Rick Nash, New York Rangers -- Nash was far from awful in his first season in the Big Apple (21 goals, 42 points in 44 games). But the wing wasn't the big offensive weapon the Rangers needed to remain among the elite in the Eastern Conference, and he struggled during the playoffs. New coach Alain Vigneault is more offense-minded than predecessor John Tortorella, and with forwards Ryan Callahan and Carl Hagelin likely to start the season on the shelf following shoulder surgery, the Rangers need Nash to be the kind of player he was in 2008-09 for the Blue Jackets, the last time he reached the 40-goal mark.

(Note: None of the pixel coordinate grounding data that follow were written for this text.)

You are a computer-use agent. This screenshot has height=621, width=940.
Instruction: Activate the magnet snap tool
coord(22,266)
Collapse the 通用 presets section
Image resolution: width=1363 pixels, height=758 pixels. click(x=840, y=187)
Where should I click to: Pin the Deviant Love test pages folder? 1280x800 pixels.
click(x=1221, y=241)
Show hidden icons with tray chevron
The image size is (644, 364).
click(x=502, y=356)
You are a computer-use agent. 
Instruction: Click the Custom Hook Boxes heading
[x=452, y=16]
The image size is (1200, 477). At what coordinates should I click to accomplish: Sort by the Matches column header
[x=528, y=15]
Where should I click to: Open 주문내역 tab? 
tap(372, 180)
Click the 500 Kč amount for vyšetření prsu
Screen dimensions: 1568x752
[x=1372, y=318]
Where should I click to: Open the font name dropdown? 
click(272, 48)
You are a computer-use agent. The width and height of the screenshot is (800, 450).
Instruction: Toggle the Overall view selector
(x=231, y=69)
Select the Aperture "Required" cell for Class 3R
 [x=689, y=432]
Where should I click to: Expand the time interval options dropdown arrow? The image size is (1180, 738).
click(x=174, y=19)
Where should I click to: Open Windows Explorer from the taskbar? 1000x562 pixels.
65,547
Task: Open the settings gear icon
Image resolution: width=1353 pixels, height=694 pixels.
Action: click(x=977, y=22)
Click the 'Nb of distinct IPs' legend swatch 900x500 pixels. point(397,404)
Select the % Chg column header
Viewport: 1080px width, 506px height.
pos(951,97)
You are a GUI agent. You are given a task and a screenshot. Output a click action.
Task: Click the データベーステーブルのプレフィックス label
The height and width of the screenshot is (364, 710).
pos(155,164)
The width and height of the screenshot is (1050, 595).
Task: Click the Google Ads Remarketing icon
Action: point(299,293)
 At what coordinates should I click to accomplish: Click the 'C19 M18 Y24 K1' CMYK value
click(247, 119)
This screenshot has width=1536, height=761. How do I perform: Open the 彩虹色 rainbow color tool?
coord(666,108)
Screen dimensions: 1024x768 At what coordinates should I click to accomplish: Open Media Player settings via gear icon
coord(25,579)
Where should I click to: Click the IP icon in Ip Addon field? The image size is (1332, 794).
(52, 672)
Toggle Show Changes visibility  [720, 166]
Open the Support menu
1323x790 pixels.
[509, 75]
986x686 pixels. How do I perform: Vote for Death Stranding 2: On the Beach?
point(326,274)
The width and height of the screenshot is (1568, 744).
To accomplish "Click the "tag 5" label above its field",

Jason Spezza, Ottawa Senators -- The pressure on Spezza is twofold. Not only do the Senators need him to regain his status as one of the NHL's best offensive centers following a season in which he missed 43 of 48 games with injuries, they need his veteran presence to soothe a dressing room that will be dealing with the departure of longtime captain Daniel Alfredsson. Spezza said his knee is fine after offseason surgery and he's enthused at taking on a greater leadership role.
Scott Hartnell, Philadelphia Flyers -- Few players crashed and burned last season as badly as Hartnell, who went from 37 goals and 67 points in 2011-12 to eight and 11 in 32 games (he missed 16 with a broken foot) with the Flyers. The 31-year-old forward lost his role as Claude Giroux's sidekick and never quite found another home. With a six-year, $28.5 million contract kicking in this season, Hartnell has to rediscover the scoring touch he showed while averaging 26 goals in his first five seasons with the Flyers.
Marc-Andre Fleury, Pittsburgh Penguins -- The goaltender had a fine regular season (23-8-0, 2.39 GAA, .916 save percentage). But he imploded during a first-round series against the Islanders, was yanked after surrendering six goals in Game 4, and never saw the ice again. Backup Tomas Vokoun is not going to carry a starter's load at age 37, so it's up to 28-year-old Fleury to shake off his playoff struggles after a third straight shaky postseason.
Victor Hedman, Tampa Bay Lightning -- The No. 2 pick (after Tavares) in the 2009 NHL Draft has been a competent defenseman in his first four seasons in the League. But competent isn't good enough on a team that has plenty of offensive weapons but struggles to keep the puck out of its net. The Lightning need Hedman to take several steps forward and play to the level of the elite defenseman they envisioned when they selected him.
David Clarkson, Toronto Maple Leafs -- For the first time in Clarkson's career, he'll be under the microscope. That's part of the price you pay when you sign a seven-year contract with your hometown team. The Maple Leafs are coming off their first playoff appearance since 2004 and Clarkson will be expected to add offense as well as muscle up front, even though he's scored more than 20 goals and 45 points in a season once in his career.
Mike Green, Washington Capitals -- Green's revival last season flew under the radar, but the only defenseman in the 21st century to reach 30 goals in a season led blueliners with 12 (in 35 games) in 2012-13. Green was a lethal offensive force on the Capitals' blue line from 2007-10, but injuries cost him more than 80 games in the next two seasons. With his team in a much tougher division and having fewer weapons up front, the Capitals need Green to show the form he had before he was bitten by the injury bug.